Costs That Come After Surgery
The sticker price for the procedure doesn’t capture everything you’ll spend over the life of your implants. There are ongoing costs most people don’t think about until they’re already committed.
The FDA recommends screening silicone breast implants with an MRI or ultrasound starting five to six years after placement, then every two to three years after that. These imaging appointments check for silent ruptures, which are ruptures you can’t feel or see. An MRI can run several hundred dollars per session, and since these screenings repeat for as long as you have implants, the cumulative cost adds up over a decade or two.
Implants also don’t last forever. Ten-year rupture rates give a sense of the timeline. In clinical studies tracking patients with MRI, Allergan’s form-stable (gummy bear) implants showed an overall rupture rate of about 16.4% at 10 years across all patient types. For primary augmentation specifically, rupture rates ranged from roughly 9% to 17.7% depending on the implant model and manufacturer. Sientra’s cohesive gel implants showed a 9% rupture rate at 10 years for primary augmentation patients.
When implants rupture or develop complications like capsular contracture (where scar tissue tightens around the implant), you’ll need revision surgery. That means another round of surgeon fees, anesthesia, facility costs, and new implants. Planning for at least one replacement over your lifetime is realistic for most people who get implants in their 20s, 30s, or 40s.
Insurance Coverage
If you’re getting gummy bear implants for cosmetic reasons, insurance won’t cover any of the cost. Medicare and most private insurers classify cosmetic breast augmentation as elective, meaning you pay 100% out of pocket.
The exception is breast reconstruction after mastectomy. Medicare covers breast reconstruction following breast cancer surgery, and federal law requires most private insurers to do the same. If you’re choosing gummy bear implants as part of reconstruction, your out-of-pocket costs may be significantly lower, though you’ll likely still have copays or deductibles depending on your plan.
Financing Options
Most plastic surgery practices offer financing through medical credit companies that let you pay in monthly installments. Interest rates and terms vary widely. Some practices advertise zero-interest promotional periods, but if you don’t pay off the balance before the promotional window closes, deferred interest can make the total cost substantially higher than paying upfront. Before signing a financing agreement, compare the total amount you’d pay over the life of the loan to the cash price.
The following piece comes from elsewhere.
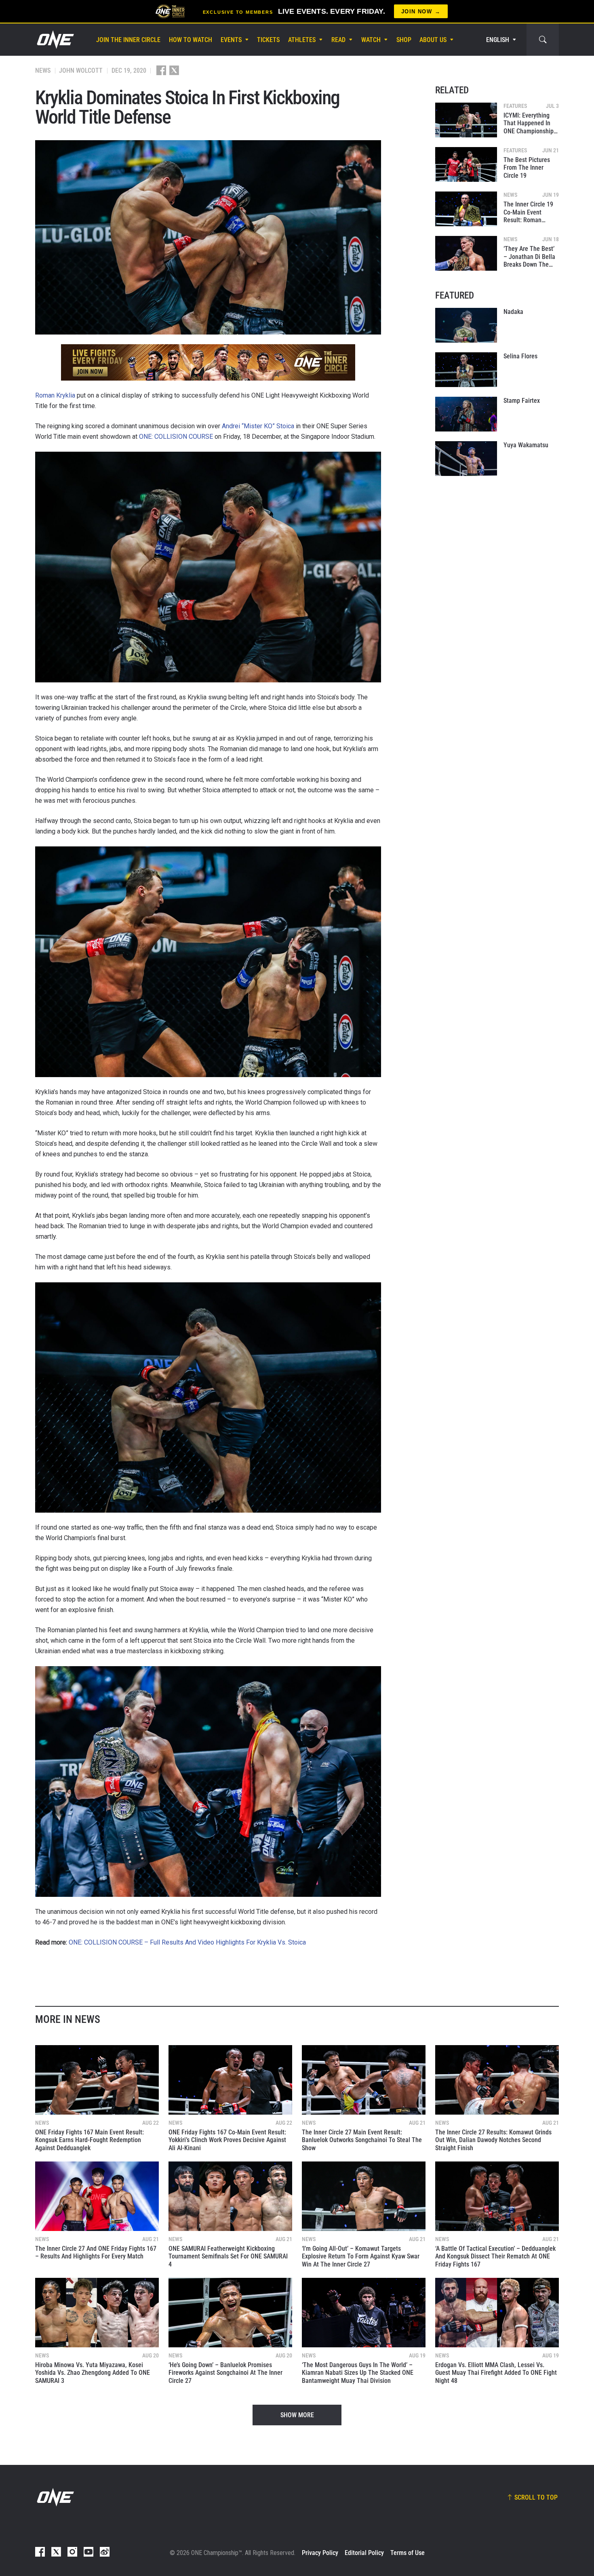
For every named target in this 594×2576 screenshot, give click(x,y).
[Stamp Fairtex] (466, 414)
Some surgeons also offer in-house payment plans with no third-party lender involved. These tend to have simpler terms but may require a larger deposit before surgery. It’s worth asking about both options during your consultation, since the consultation itself is often the best time to get a detailed, itemized cost breakdown for your specific case.
Gummy Bear vs. Other Implant Types
Gummy bear implants sit at the top of the price range for breast implants. Saline implants are the least expensive option, with the implants themselves costing less than silicone. Standard silicone gel implants fall in the middle. The premium you pay for gummy bear implants reflects their construction: the extra cross-linking in the gel means they hold their shape better, are less likely to fold or collapse (especially in the upper portion of the breast), and tend to feel firmer than traditional silicone.
Whether that premium is worth it depends on your body type, your aesthetic goals, and your surgeon’s recommendation. Gummy bear implants are shaped (teardrop) rather than round in many models, which can look more natural on some frames but requires precise placement since they can rotate. Your surgeon can walk you through which implant type makes sense for the look you want at a price point you’re comfortable with.